Who’s Responsible if a Brain-Controlled Robot Drops a Baby?

As brain-controlled robots enter everyday life, an article published in Science states that now is the time to take action and put in place guidelines that ensure the safe and beneficial use of direct brain-machine interaction.

Accountability, responsibility, privacy and security are all key when considering ethical dimensions of this emerging field.

If a semi-autonomous robot did not have a reliable control or override mechanism, a person might be considered negligent if they used it to pick up a baby, but not for other less risky activities. The authors propose that any semi-autonomous system should include a form of veto control—an emergency stop— to help overcome some of the inherent weaknesses of direct brain-machine interaction.

Professor John Donoghue, director of the Wyss Center for Bio and Neuroengineeringin Geneva, Switzerland said: “Although we still don’t fully understand how the brain works, we are moving closer to being able to reliably decode certain brain signals. We shouldn’t be complacent about what this could mean for society. We must carefully consider the consequences of living alongside semi-intelligent brain-controlled machines and we should be ready with mechanisms to ensure their safe and ethical use.”

“We don’t want to overstate the risks nor build false hope for those who could benefit from neurotechnology,” he added. “Our aim is to ensure that appropriate legislation keeps pace with this rapidly progressing field.”

An electroencephalography (EEG) cap is for measuring brain activity on study participant. (Image courtesy of the Wyss Center.)

An electroencephalography (EEG) cap is for measuring brain activity on study participant. (Image courtesy of the Wyss Center.)

Protecting biological data recorded by brain-machine interfaces (BMIs) is another area of concern. Security solutions should include data encryption, information hiding and network security. Guidelines for patient data protection already exist for clinical studies but these standards differ across countries and may not apply as rigorously to purely human laboratory research.
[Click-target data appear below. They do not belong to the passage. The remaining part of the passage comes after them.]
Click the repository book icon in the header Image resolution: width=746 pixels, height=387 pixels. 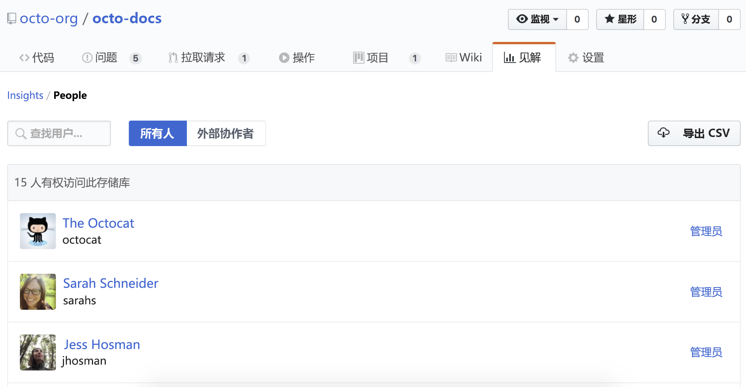tap(11, 18)
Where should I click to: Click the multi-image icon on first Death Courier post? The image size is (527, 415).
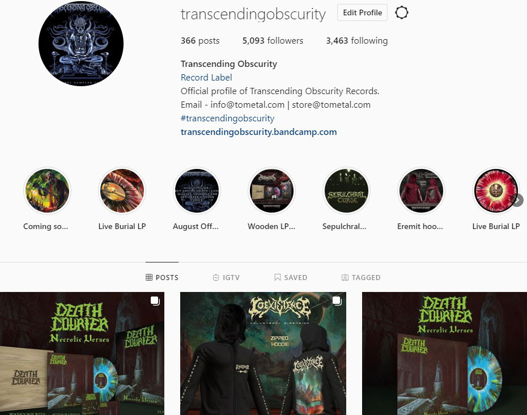(155, 300)
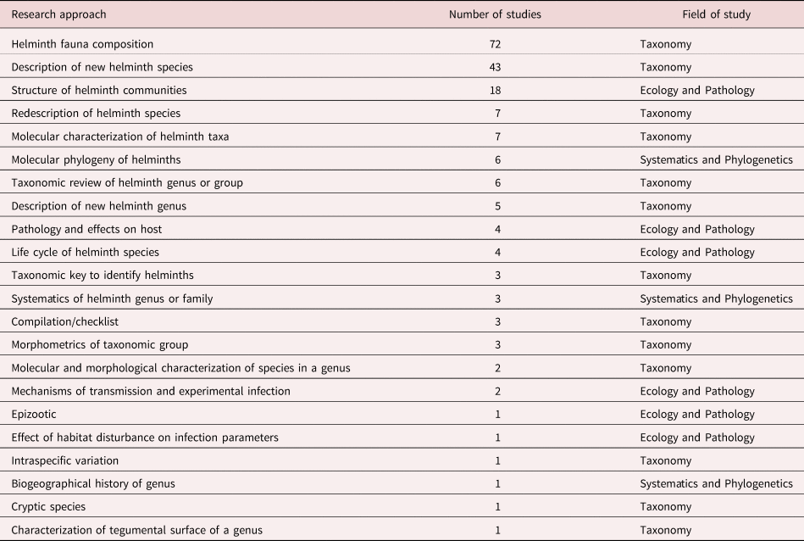Click the Intraspecific variation cell

tap(65, 460)
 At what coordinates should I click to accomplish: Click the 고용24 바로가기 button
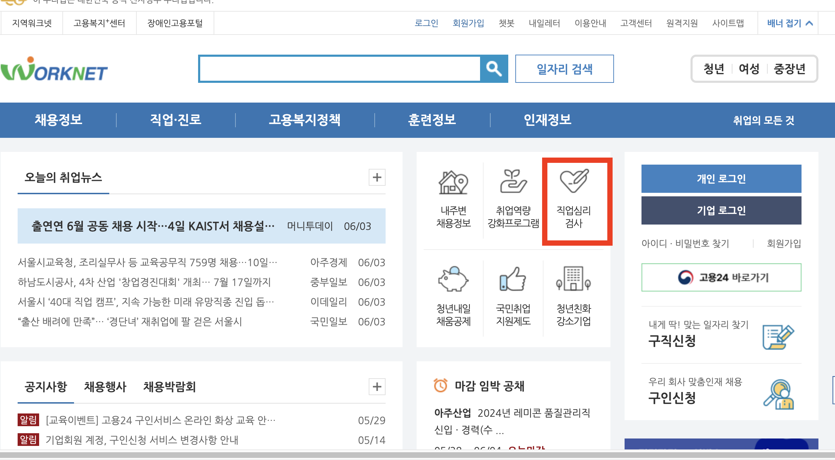tap(721, 277)
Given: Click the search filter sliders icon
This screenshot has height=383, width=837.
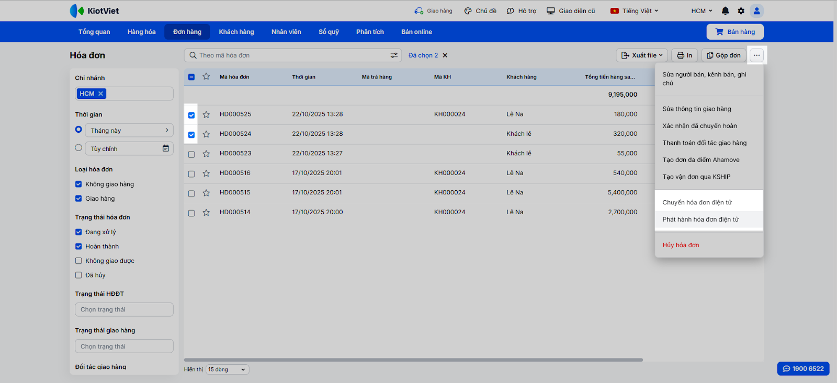Looking at the screenshot, I should tap(394, 55).
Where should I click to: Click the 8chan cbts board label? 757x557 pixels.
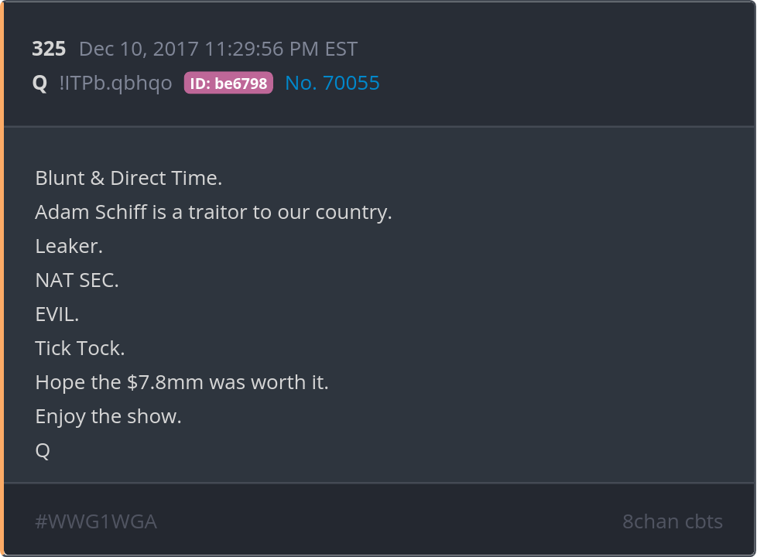(x=672, y=521)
Professor Niels Birbaumer, senior research fellow at the Wyss Center said: “The protection of sensitive neuronal data from people with complete paralysis who use a BMI as their only means of communication, is particularly important. Successful calibration of their BMI depends on brain responses to personal questions provided by the family (for example, “Your daughter’s name is Emily?”). Strict data protection must be applied to all people involved, this includes protecting the personal information asked in questions as well as the protection of neuronal data to ensure the device functions correctly.”

The possibility of ‘brainjacking’ – the malicious manipulation of brain implants – is a serious consideration say the authors. While BMI systems to restore movement or communication to paralysed people may not seem an appealing target, this could depend on the status of the user—a paralysed politician, for example, might be at increased risk of a malicious attack as brain readout improves.